Abstract

ABSTRACT Aim: Increased expression of excision repair cross-complementing group 1 (ERCC1) protein might be associated with platinum resistance in NSCLC, based on retrospective and meta-analyses findings. We conducted the first ever trial to prospectively evaluate ERCC1 as a predictive marker: to assess whether non-platinum therapy is superior to platinum for ERCC1 + ve, and non-inferior for ERCC1-ve tumors. Methods: Pts with stage IIIB/IV NSCLC (chemo-naive, tissue biopsy available, ECOG PS 0-1) were randomised to receive either platinum-based or non-platinum doublet chemotherapy, after ERCC1 stratification using a recommended monoclonal antibody (clone 8F1) assessed centrally.

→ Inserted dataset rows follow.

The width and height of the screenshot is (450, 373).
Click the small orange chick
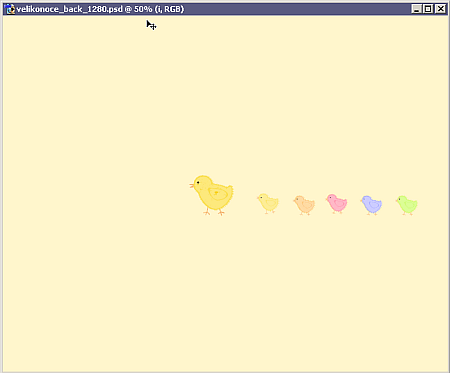pyautogui.click(x=304, y=205)
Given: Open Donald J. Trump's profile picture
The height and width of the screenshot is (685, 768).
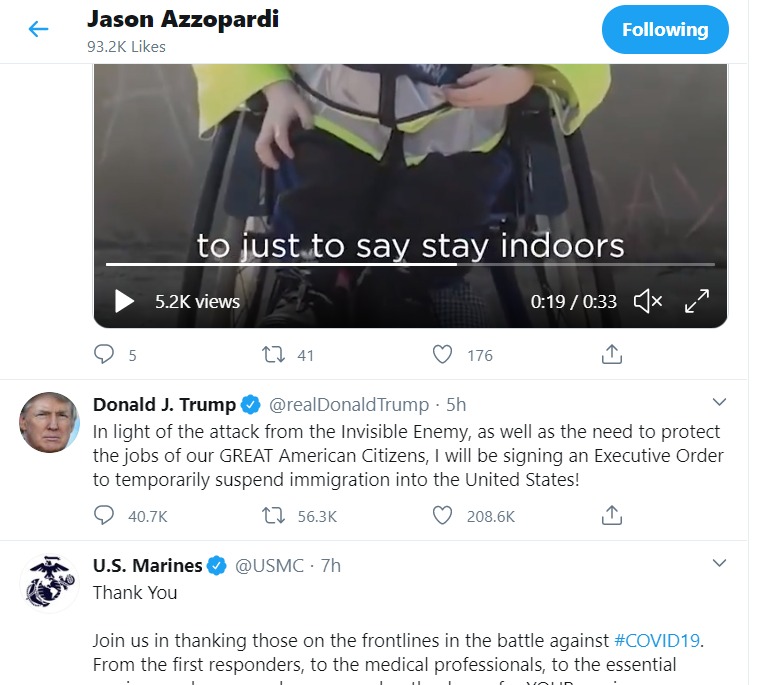Looking at the screenshot, I should tap(49, 422).
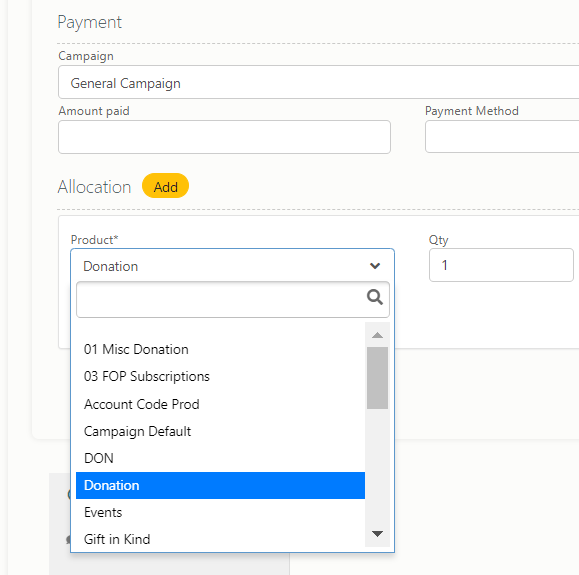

Pts with squamous (sq) histology had cisplatin/gemcitabine (CG) or paclitaxel/gemcitabine (PG); non-squamous (non-sq) pts had cisplatin/pemetrexed (CP) or paclitaxel/pemetrexed (PP), every 3 wks for up to 6 cycles. Primary endpoint was overall survival (OS). From 2012, we concurrently used another recommended antibody (clone 3F2) specific for XPF/ERCC1 protein complex. Results: 648 pts were recruited from 85 UK centres. Baseline characteristics were balanced for both sq (n = 177) and non-sq (n = 471) pts. Recruitment stopped in 2012 for sq pts because PG OS was inferior to CG, regardless of ERCC1 status: median OS 7.7 vs 11.2 months, HR = 1.54 (95% CI 1.05-2.26, P = 0.03). We stopped accrual in 2013 when main trial objective could not be met for non-sq pts: preliminary OS HR for ERCC1 + ve tumors 1.08 (95%CI 0.75-1.54, P = 0.68), median OS 9.7 (PP) vs 10.9 (CP) months. For ERCC1-ve tumors, HR 0.94 (0.62-1.43, P = 0.79), median OS 9.5 (PP) vs 8.4 (CP) months. HRs using XPF antibody were ERCC1 + ve tumors 1.10 (0.76-1.61, p = 0.61), and ERCC1-ve tumors 1.21 (0.65-2.24, p = 0.54). Findings for progression-free survival were similar. ERCC1 positive rate in non-sq pts was 54% (8F1) or 71% (XPF); 28% of pts had discordant ERCC1 status. Grade 3/4 hematological toxicities were less common with non-platinum therapy: 31% (CG) vs 17% (PG), and 22% (CP) vs 17% (PP). Conclusions: Selecting platinum or non-platinum chemotherapy prospectively based on either of two recommended ERCC1 antibodies in advanced NSCLC did not influence survival. Our prospective data support recent concerns over the reliability of current ERCC1 antibody performance as a predictive biomarker of resistance to platinum-based therapy. Disclosure: All authors have declared no conflicts of interest.